Ce film d’Agnès Jaoui en 2000 amène aussi à réfléchir sur le rapport à l’art et sur ce que c’est finalement qu’être un philistin, quelqu’un qui méprise l’art. Et on peut voir dans le simple plaisir de Castella qui ne cherche pas à paraître, à se faire valoir en achetant une peinture ou en allant au théâtre, mais parce que simplement il a découvert le plaisir de la contemplation d’une oeuvre d’art, une authentique relation à l’art en dehors de toute érudition ou tout élitisme. Cela peut-être rapproché des analyses que fait Hannah Arendt dans La crise de la culture (1963) des différentes formes de philistinisme et du rapport de l’art à la société du loisir de masse.
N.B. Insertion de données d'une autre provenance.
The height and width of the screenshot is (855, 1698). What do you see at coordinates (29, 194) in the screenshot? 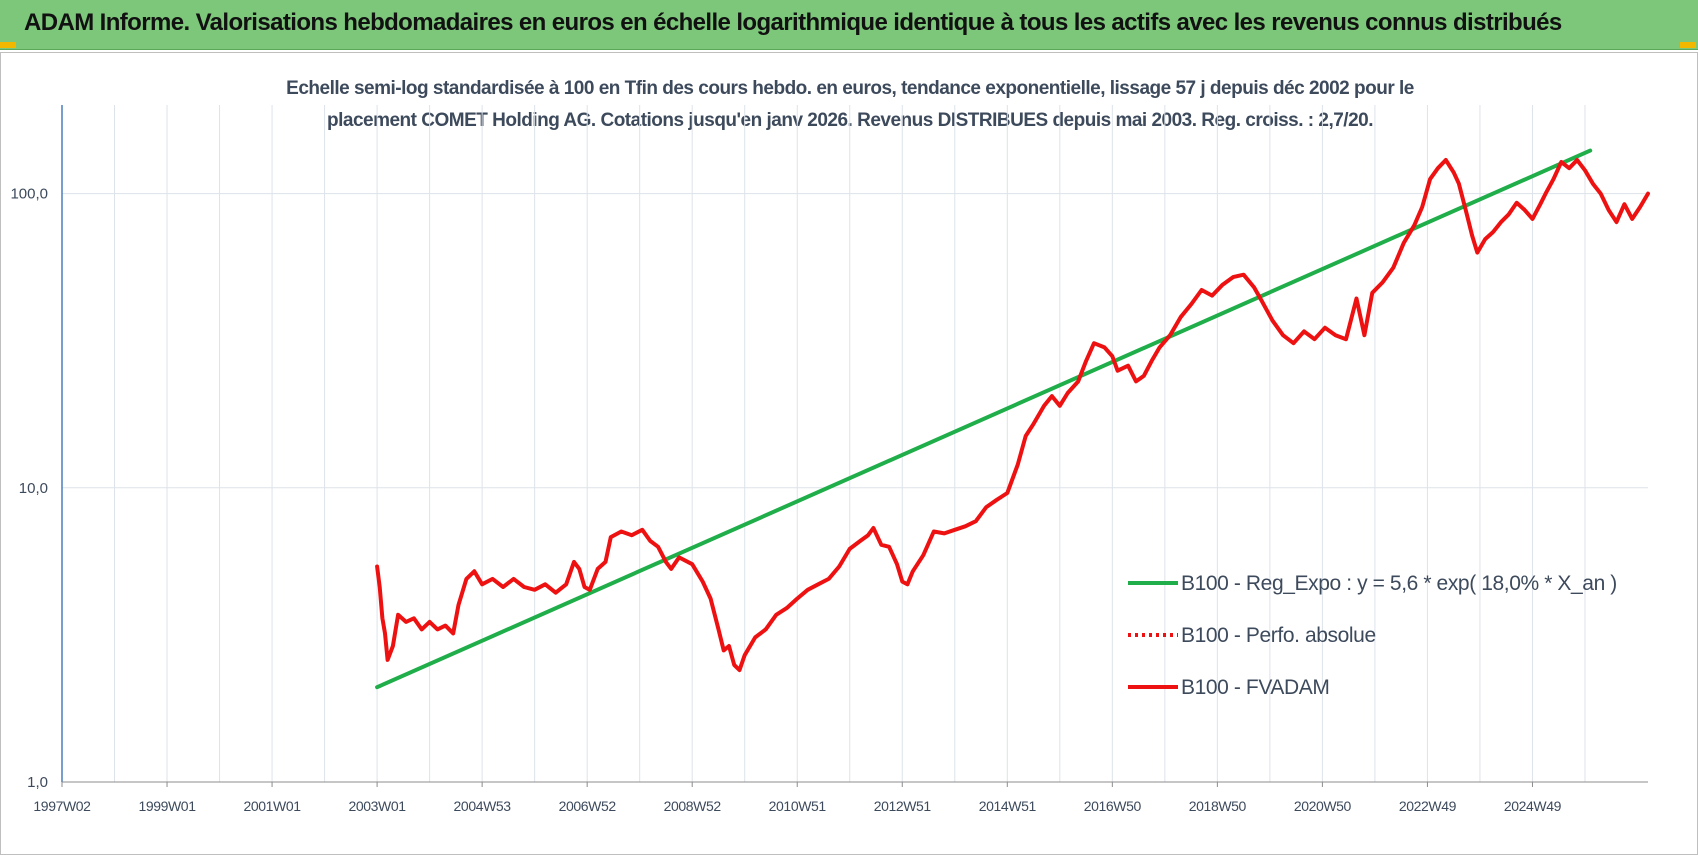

« On fait des grandes oeuvres d’art un usage tout aussi déplacé quand elles servent les fins de l’éducation ou de la perfection personnelles que lorsqu’elles servent quelqu’autre fin que ce soit. Ce peut être aussi utile, aussi légitime de regarder un tableau pour parfaire sa connaissance d’une période donnée, qu’il est utile et légitime d’utiliser une peinture pour boucher un trou dans un mur. Dans les deux cas, on utilise l’objet d’art à des fins secondes. Tout va bien tant qu’on demeure averti que ces utilisations, légitimes ou non, ne constituent pas la relation appropriée avec l’art. » CAR pour Hannah Arendt, une oeuvre d’art n’a d’autre « but » que « de ravir et d’émouvoir le spectateur ou le lecteur par delà les siècles ». En somme une oeuvre d’art ne peut être utilisée comme un moyen pour… elle vaut en elle-même et pour elle-même.